D'abord, il y a un problème de formation des médecins à la reconnaissance de la maltraitance. Même les pédiatres n'apprennent en général qu'à détecter les formes de maltraitance les plus caricaturales, et non la séméiologie fine de la violence. Cela explique qu'un nourrisson peut passer par les urgences avec une fracture, sans que jamais personne ne pense que celle-ci pourrait ne pas être accidentelle. Ensuite, si au Québec ou en Angleterre une enquête policière et une autopsie sont obligatoires lorsqu'un enfant meurt de façon inattendue, ce n'est pas le cas en France : on diagnostique le plus souvent une mort subite du nourrisson, et le médecin délivre le permis d'inhumer. De plus, les médecins libéraux, par hantise de se tromper, hésitent à faire des signalements. Et quand ils le font, ils n'ont jamais de retour de la part de la justice et ne peuvent donc pas évaluer le bien-fondé de leur pratique. Les médecins hospitaliers, eux, entourés par le service social de l'institution, ont moins de problèmes. Enfin, une autre cause de cette sous-estimation est qu'il existe deux entrées pour l'enfance maltraitée : une sociale et une judiciaire. Les chiffres se correspondent mal, des doublons apparaissent... et, pour ce qui concerne l'aide sociale à l'enfance, les travailleurs sociaux détectent rarement les actes commis dans les milieux les plus aisés.

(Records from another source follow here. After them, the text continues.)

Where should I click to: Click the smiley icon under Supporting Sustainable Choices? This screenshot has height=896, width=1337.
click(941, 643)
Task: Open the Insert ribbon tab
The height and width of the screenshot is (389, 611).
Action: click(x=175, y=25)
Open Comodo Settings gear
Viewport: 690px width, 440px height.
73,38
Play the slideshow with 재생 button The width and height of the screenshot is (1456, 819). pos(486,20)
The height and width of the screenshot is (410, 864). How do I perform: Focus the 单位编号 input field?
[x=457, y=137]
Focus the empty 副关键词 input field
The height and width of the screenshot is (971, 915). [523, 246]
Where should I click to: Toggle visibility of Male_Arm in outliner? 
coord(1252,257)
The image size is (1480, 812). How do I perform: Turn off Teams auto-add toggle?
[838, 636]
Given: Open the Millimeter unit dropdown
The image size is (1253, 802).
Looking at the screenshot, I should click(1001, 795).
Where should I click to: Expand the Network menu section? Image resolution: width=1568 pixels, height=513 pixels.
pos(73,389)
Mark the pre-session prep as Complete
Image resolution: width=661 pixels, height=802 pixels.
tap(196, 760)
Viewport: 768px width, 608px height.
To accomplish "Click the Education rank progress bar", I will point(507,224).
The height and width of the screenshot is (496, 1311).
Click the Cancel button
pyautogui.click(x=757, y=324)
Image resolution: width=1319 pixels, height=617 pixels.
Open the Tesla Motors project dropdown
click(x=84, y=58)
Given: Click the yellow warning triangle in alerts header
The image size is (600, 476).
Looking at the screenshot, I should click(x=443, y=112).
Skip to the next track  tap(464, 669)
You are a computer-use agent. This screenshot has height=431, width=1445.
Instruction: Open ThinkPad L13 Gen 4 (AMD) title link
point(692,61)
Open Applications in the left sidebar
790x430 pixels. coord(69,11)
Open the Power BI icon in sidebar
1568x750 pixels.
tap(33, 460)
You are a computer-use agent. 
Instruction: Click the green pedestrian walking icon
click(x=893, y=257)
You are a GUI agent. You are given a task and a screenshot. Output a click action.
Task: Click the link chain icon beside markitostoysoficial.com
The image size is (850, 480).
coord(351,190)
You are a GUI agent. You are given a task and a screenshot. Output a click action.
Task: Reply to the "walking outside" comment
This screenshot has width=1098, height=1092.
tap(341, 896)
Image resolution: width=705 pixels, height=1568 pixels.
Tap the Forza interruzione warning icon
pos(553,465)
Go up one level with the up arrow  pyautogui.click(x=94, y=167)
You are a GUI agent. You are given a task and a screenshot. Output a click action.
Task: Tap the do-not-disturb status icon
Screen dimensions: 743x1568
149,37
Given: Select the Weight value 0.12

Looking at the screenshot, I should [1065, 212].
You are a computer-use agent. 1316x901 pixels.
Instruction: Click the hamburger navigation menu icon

Pourquoi un tel déficit des outils statistiques ?

Entre autres, à cause du manque de collaboration évident entre les secteurs. Si les médecins recevaient des nouvelles de la PMI ou de la justice, si les instituts médico-légaux envoyaient à l'Inserm les données médico-légales définitives quand des investigations sont menées, etc., on aurait une bien meilleure connaissance du problème. L'Observatoire national de l'enfance en danger (ONED) a été créé pour mesurer l'amplitude du phénomène, mais c'est très difficile, car il faut d'abord mettre d'accord tous les partenaires sur une grille d'évaluation commune.

Quels moyens peut-on mettre en place pour mieux détecter cette maltraitance ?

Développer la formation des médecins, bien entendu. Mais aussi aider les établissements scolaires à poursuivre leur travail, car les signalements les plus appropriés viennent souvent de l'Education nationale via les médecins scolaires et les assistants de service social, après repérage par les équipes pédagogiques. Mais il vaut mieux repérer les enfants qui vont mal avant qu'ils n'entrent à l'école. Depuis la loi du 5 mars 2007 sur la protection de l'enfance, l'entretien individuel du quatrième mois de grossesse, mené par une sage-femme, est proposé systématiquement. Il permet de dépister des familles présentant des facteurs dont on sait qu'ils sont de mauvais pronostics pour la relation parent-enfant, et de les aider. Malheureusement, il n'existe pas encore de dispositif d'évaluation de ces entretiens. Enfin, les programmes de prévention avec visites à domicile sont beaucoup plus efficaces que ceux qui sont dispensés dans des consultations ou des livrets.

PROPOS RECUEILLIS PAR ÉLÉONORE VARINI

Notes

(1) Voir ASH n° 2426 du 21-10-05, p. 44.